[Saved data entries]

· · · · · · ·

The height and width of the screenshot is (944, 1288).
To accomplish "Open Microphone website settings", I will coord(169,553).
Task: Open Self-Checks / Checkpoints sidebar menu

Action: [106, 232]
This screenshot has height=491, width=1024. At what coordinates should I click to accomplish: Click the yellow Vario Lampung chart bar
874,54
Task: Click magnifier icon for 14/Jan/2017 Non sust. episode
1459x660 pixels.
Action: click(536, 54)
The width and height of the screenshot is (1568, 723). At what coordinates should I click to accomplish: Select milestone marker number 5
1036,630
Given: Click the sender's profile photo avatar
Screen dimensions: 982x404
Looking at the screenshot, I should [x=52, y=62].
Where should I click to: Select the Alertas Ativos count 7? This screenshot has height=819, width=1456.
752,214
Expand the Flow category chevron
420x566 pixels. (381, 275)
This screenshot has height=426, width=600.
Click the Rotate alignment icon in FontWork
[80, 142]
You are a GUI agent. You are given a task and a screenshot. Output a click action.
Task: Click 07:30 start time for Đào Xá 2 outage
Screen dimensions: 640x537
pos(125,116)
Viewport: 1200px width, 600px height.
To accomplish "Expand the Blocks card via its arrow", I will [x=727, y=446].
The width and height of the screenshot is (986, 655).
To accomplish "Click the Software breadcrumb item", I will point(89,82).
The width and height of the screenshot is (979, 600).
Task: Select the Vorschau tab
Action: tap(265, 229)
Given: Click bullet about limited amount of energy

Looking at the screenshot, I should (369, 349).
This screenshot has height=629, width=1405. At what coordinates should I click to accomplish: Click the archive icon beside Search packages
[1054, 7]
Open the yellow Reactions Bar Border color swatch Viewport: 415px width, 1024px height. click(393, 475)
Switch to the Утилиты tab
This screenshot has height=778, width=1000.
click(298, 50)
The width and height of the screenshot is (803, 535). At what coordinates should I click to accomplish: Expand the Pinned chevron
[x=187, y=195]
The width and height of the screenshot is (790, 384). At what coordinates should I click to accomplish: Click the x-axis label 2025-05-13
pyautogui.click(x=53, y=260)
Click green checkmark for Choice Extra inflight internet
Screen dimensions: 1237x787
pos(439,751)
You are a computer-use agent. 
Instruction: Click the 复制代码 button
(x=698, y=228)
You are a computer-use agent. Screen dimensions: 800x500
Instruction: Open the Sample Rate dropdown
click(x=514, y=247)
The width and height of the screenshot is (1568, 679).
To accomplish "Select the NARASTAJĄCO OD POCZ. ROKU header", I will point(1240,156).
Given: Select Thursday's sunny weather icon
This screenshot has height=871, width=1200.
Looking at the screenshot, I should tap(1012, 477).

· · · · · · ·

What to do:
Within the records, how many lines carry the word "agent"? Reply with the figure alone.

Answer box:
3